Some high-powered and well-funded groups surely have a strong opinion about the health ID concept. GPII is a tiny nonprofit. How will you get your message out and convince people that there’s no hidden agenda?

Well, as I mention above, we’ve been heavily involved in outreach efforts for some time. But, there’s a lot to do. This is really our biggest challenge, as we’re trying to raise funding to complete development and testing of the VUHID Web server, develop outreach and education programs, and build momentum with HIEs and EMPI vendors. Right now, it’s missionary work, with a little funding for technical work, getting the company set up and bare necessities (thanks again, Judy, for the grant from Epic).

As to hidden agendas, no one has ever come away from a discussion with Barry on this topic with any such suspicions. His dedication and our business model leave little room for doubt that we sincerely believe that this is the right thing to do and a necessary part of the infrastructure of a reformed US healthcare system.
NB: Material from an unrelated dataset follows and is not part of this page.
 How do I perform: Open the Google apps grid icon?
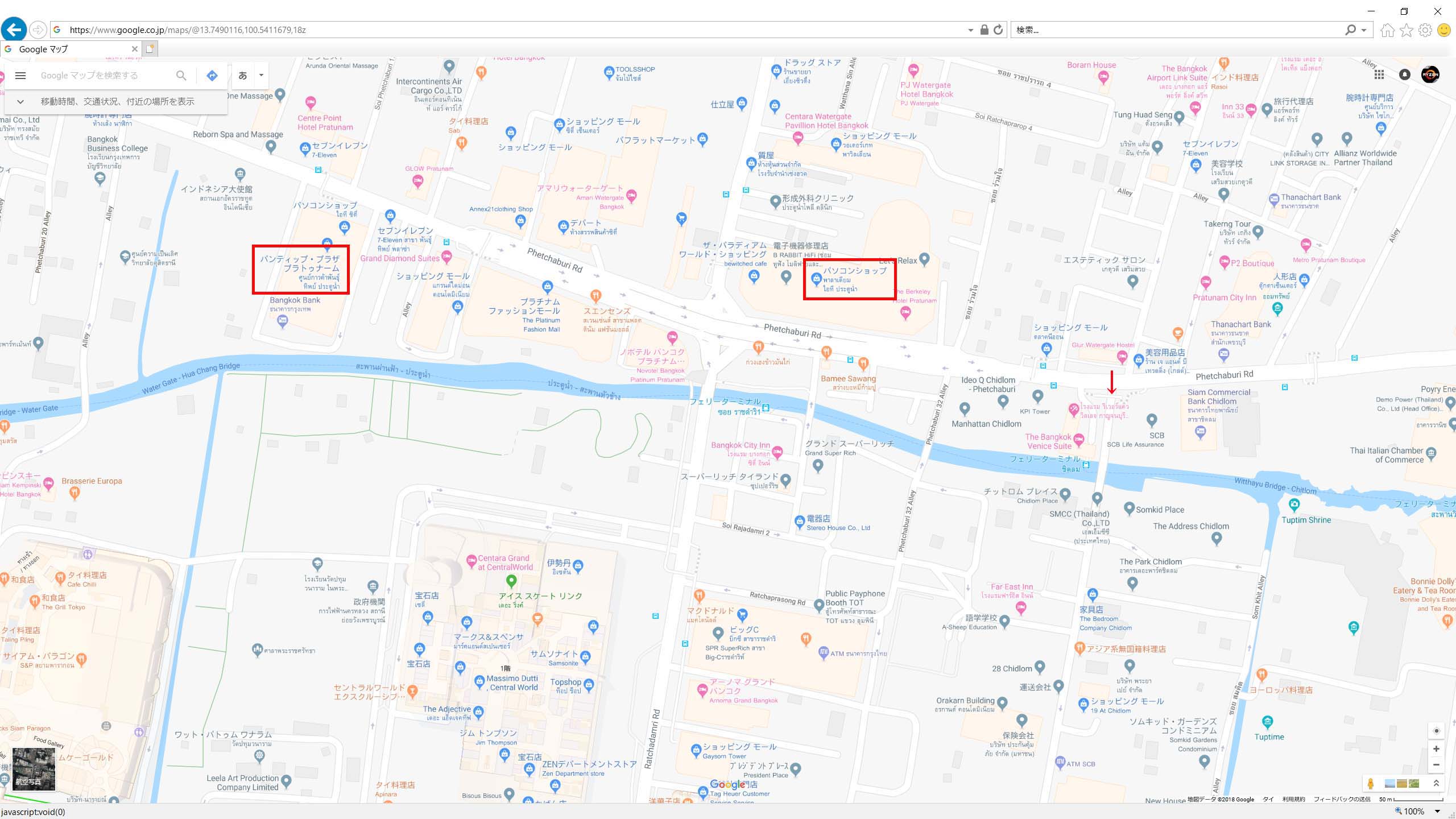[x=1379, y=75]
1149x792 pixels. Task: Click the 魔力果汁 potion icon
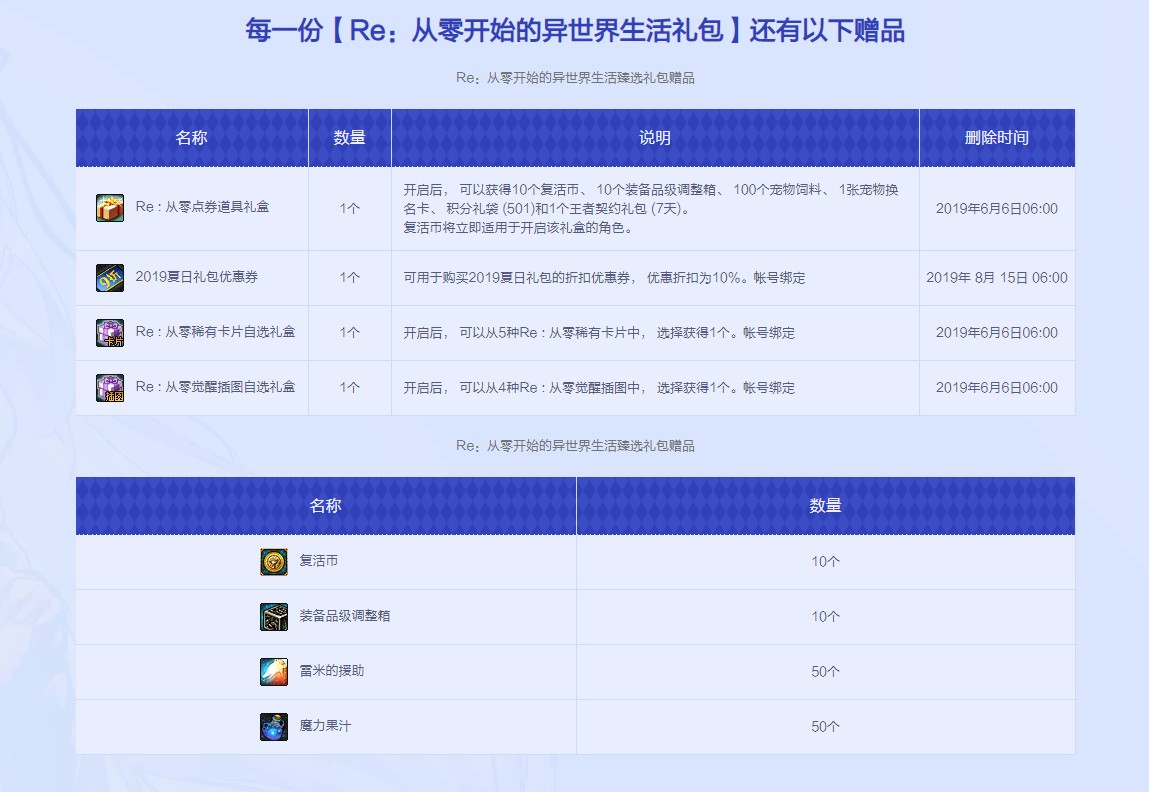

Now that you’re out on your own as a consultant, what are the most interesting trends you’re seeing?

I’m seeing renewed interest in revenue cycle … or maybe that trend just comes back around every 10 years or so. But if you look at the age of the applications that are running the business side of most healthcare organizations, and the kludge of interfaces and bolt-ons that have been added over the years to keep them going … well, I’ve always thought there’s opportunity in this area. The current economic environment might just be the incentive for these organizations to finally take the risk on newer technology.

Also, I’m one of those people who believe that RHIOs or HIEs — whatever the acronym evolves to — are quietly taking hold, will persist and expand … with or without government mandate or funding. Maybe more successfully without government intervention! So, I believe systems integrators with infrastructure, tools, and the ability to “herd the cats” are companies to watch.

And relative to government, I do believe they’re here to stay when it comes to HIT. Many of the people I’ve talked to in Washington and here in Arizona who make or influence policy really do understand the benefits and challenges. The work of ONC has been important and hopefully will be continued under the new administration.